OK, I managed to find the comment by Eliezer that you’re probably referring to, here. But what Eliezer says in that comment is that do(.)-based causality cannot be physically fundamental, which sounds right to me. And Pearl agrees with this, insofar as he states (in Causality) that the correspondence between physical causation (Pearl references the requirement that causes be in the past light cone of their effects; albeit presumably we should also include the principle of locality/”no action at a distance”) and statistical causality analysis is a bit of a mystery, and may say more about the way that people build models of the world and talk about them than anything more fundamental.
As for the confusion between Bayesian networks and causal graphs, Pearl deals with that in his book.
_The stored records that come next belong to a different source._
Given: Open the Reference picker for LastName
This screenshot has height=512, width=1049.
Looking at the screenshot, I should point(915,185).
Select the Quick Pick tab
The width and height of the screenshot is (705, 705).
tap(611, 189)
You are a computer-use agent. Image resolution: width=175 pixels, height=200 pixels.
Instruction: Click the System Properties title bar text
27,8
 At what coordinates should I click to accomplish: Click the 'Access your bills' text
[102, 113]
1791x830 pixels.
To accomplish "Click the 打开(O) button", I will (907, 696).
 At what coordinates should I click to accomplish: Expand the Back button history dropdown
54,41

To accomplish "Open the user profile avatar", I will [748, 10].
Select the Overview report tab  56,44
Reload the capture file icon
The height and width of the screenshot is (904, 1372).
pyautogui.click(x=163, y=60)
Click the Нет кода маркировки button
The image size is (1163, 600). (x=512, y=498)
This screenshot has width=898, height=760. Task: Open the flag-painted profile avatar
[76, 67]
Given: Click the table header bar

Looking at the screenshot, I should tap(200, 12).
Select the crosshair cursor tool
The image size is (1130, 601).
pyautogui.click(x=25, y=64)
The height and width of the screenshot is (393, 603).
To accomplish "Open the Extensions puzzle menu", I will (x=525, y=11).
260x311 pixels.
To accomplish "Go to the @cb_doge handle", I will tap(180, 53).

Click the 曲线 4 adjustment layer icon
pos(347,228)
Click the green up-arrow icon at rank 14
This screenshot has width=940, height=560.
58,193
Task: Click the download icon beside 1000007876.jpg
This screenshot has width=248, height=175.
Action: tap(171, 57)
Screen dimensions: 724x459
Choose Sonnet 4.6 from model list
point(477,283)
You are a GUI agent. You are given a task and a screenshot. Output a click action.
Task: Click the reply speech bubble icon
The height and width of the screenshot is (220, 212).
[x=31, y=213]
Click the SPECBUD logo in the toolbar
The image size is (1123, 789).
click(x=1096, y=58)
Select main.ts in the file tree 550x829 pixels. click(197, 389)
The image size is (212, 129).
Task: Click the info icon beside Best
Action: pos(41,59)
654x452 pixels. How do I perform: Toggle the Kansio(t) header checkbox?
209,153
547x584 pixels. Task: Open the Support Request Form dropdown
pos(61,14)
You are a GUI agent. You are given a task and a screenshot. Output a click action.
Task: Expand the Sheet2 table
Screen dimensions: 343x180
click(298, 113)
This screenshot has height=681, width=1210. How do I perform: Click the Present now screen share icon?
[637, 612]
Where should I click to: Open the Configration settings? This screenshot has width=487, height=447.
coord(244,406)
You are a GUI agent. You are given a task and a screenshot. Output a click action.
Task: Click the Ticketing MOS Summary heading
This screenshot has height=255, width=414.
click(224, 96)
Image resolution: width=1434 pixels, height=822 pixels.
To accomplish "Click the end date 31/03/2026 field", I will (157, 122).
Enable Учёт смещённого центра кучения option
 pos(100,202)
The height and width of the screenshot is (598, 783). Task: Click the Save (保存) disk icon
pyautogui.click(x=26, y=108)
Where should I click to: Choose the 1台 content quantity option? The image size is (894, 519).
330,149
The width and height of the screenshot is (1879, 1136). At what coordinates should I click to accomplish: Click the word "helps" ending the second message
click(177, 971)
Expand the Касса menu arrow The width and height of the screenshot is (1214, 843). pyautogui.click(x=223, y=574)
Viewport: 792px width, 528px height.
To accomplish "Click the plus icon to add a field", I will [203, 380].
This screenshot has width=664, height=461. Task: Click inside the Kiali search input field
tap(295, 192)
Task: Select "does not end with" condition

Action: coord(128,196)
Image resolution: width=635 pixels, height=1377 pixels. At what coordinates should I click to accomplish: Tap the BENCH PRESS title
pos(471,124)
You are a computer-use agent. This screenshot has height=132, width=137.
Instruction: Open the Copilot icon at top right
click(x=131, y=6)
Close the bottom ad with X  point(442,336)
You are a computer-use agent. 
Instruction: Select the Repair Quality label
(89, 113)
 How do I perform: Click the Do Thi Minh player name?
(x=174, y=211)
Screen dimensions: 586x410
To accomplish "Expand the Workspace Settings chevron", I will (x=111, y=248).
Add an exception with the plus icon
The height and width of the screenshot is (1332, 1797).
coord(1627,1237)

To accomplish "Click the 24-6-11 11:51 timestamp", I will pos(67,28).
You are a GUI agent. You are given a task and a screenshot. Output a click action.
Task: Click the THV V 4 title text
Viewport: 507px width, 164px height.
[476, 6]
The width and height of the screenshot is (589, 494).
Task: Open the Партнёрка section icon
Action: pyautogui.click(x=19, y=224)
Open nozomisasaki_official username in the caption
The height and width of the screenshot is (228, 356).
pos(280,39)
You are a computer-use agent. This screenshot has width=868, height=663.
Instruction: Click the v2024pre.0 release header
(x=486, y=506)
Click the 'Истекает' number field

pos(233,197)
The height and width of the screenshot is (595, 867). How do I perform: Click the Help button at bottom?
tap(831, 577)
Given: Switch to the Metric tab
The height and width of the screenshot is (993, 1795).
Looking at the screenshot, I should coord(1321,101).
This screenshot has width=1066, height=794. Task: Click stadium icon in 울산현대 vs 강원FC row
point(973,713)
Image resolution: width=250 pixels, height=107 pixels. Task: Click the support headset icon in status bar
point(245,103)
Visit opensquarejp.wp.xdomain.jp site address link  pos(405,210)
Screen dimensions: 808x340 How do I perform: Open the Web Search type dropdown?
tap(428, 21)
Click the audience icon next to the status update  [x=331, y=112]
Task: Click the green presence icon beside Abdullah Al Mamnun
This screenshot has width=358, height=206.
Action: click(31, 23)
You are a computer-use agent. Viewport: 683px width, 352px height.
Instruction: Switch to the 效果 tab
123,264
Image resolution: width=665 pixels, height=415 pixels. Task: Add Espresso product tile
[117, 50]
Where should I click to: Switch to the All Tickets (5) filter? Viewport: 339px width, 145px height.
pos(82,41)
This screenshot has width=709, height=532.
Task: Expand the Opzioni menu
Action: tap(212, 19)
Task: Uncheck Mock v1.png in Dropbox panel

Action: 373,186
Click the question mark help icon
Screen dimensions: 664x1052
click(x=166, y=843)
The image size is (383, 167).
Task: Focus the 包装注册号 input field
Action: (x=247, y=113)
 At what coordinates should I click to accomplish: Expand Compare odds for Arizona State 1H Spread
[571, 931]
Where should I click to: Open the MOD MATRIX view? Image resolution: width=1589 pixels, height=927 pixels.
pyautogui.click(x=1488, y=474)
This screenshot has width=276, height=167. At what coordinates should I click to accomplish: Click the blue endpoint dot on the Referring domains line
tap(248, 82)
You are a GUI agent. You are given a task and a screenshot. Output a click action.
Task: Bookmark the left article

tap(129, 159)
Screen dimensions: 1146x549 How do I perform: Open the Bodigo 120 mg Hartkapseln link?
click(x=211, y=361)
Even before causal graphs were formally described, a lot of the interest in Bayesian networks (which are represented as directed graphs) was due to folks wanting to do causal analysis on them, if only informally. And indeed, if all we’re interested in is the correlation structure, then we’re not limited to Bayesian networks: we can use other kinds of graphical models, some of which have better properties (such as Markov graphs).
I am suspending judgement about the feedbacks issue for now, even though I still think it’s important. The point is that you’d need to make the case that causal diagrams can account in a reasonably straightforward way for all relevant uses of SEM (including not just explicit feedback but also equilibrium relationships more generally). Unless this is clearly shown, I don’t think it’s right to call do(.)-based methods a generalization of SEM.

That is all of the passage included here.